Participation and the Crowd
The increasingly presence of user-generated data has hit every level of our lives, from non-professional basic daily applications to high level of complexity in financial or even governamental analysis. From the raise of web 2.0, wikipedia or blogs to Volunteered Geographic Information (VGI), this phenomenon has shacked traditional approaches to data analysis. Or, at least, it should have.
This concept presents both opportunities and risks that should be equally addressed (Coleman et al, 2009). Although it could be argued that it is unleashing a huge potential for more democratic knowledge creation, transparency or data volume, some issues have been detected, such as the types of ‘produsers’ (Coleman et al, 2009), privacy concerns and how can this new type of data be aligned with more conventional methods (Goodchild, 2007). When specifically discussing ‘produsers’, their potential motivations are important to bear in mind, as they can entail specific biases. How can we detect if a user is contributing out of altruism or if it has professional or personal interests behind? Or, even worse, what if the data generation is part of a wider agenda with malice or criminal intent? (Coleman et al, 2009).
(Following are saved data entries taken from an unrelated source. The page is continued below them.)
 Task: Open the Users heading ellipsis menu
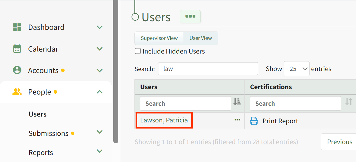point(190,16)
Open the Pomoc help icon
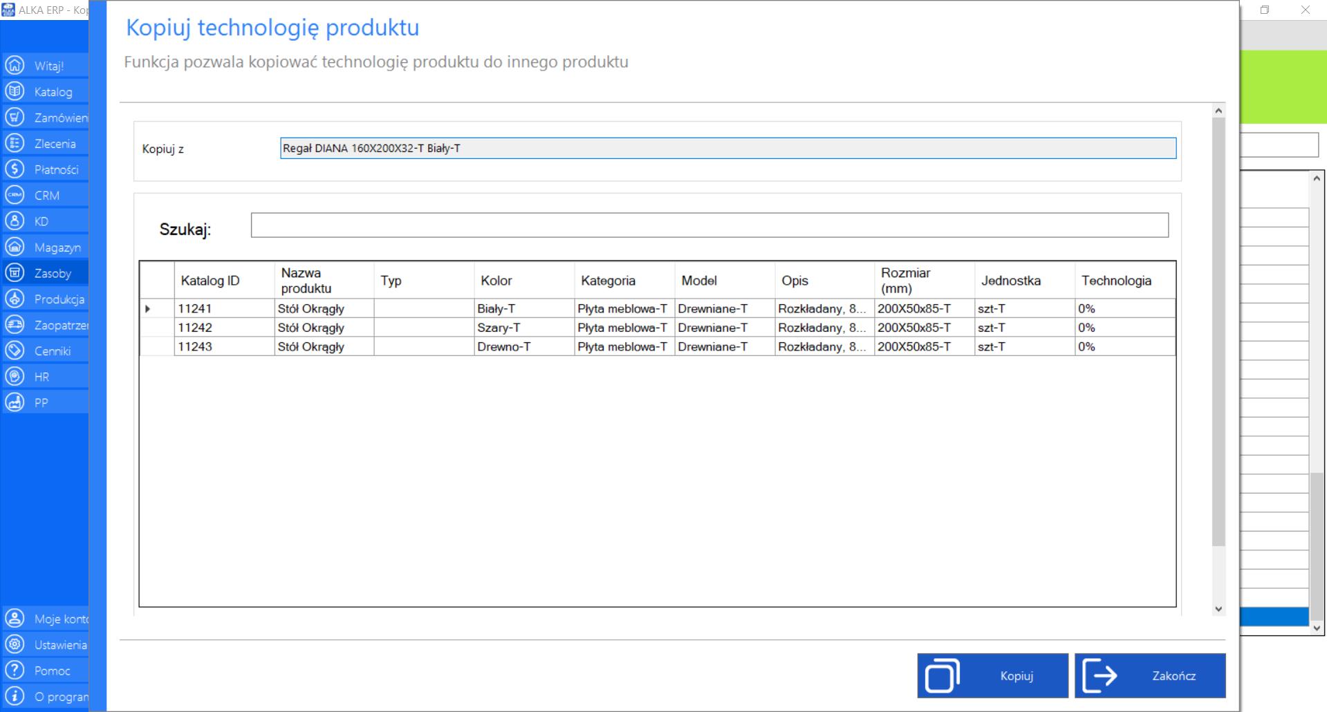Screen dimensions: 1327x712 [15, 671]
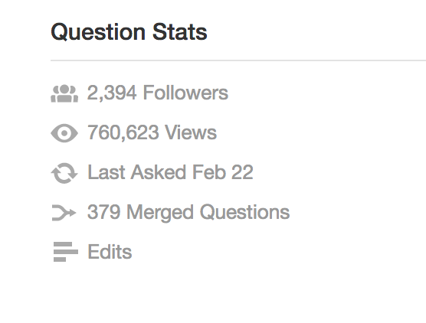Click the 379 merged count number

coord(103,212)
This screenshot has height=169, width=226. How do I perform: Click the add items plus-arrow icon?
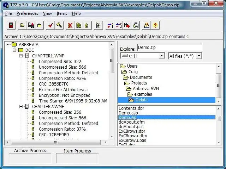[110, 25]

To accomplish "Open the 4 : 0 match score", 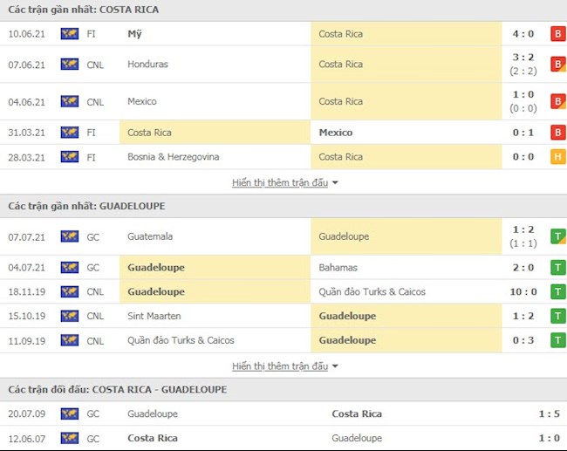I will (x=523, y=34).
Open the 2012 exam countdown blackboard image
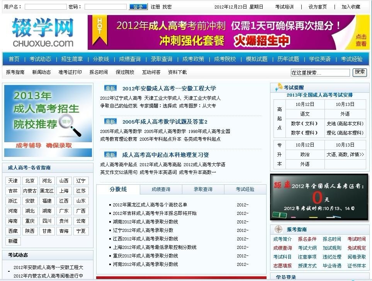 point(319,197)
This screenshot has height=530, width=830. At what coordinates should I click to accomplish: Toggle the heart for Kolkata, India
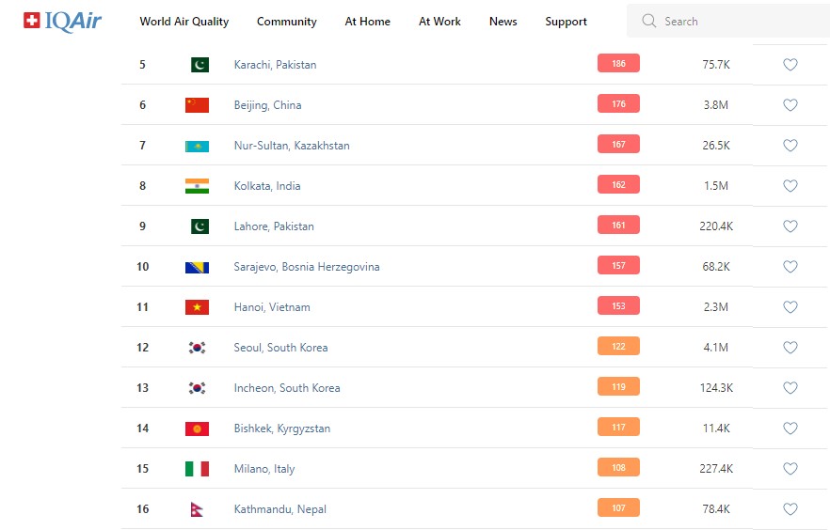click(790, 186)

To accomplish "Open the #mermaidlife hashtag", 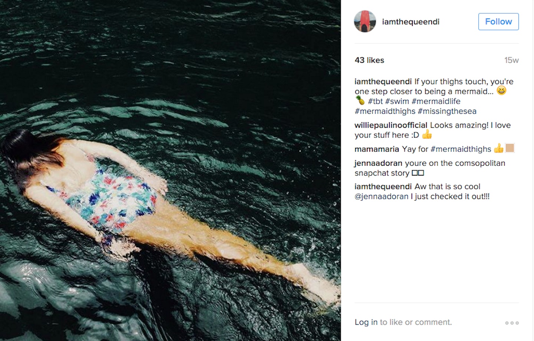I will [x=436, y=101].
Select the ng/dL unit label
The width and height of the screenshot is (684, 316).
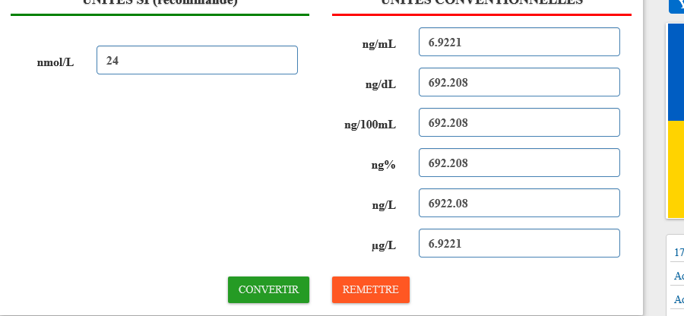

These are reasons why users’ motivations to contribute are an important field to address in order to understand the different possible scenarios and be able to deploy appropriate vigilance and legal systems (Coleman et al, 2009). I would also like to focus the attention on some biases that users might bring without intention. Firstly, the presence of “super users”, also called “zealots” (Anthony et al. 2005), “insiders (Swartz, 2006) or “elite users” (Coleman et al, 2009), a small pool of users that contributes to a large percentage of the work. With the best intention, these users might be inadvertently introducing huge biases in data, as their voices will be prioritized over the rest of the community. That will impose a view of the “the people” in the data that will not be representative of the whole. In the case of geodata, this might also imply that some areas will receive more attention than others, creating a spatial unbalance.
All in all, although user-generated data might be able to scale up the potential of current systems, we should be aware of its possible dangers. Specially, we want to be attentive to the possibility that, through an automatic filtering of contributors, it could be replicating the social biases of the dominant class.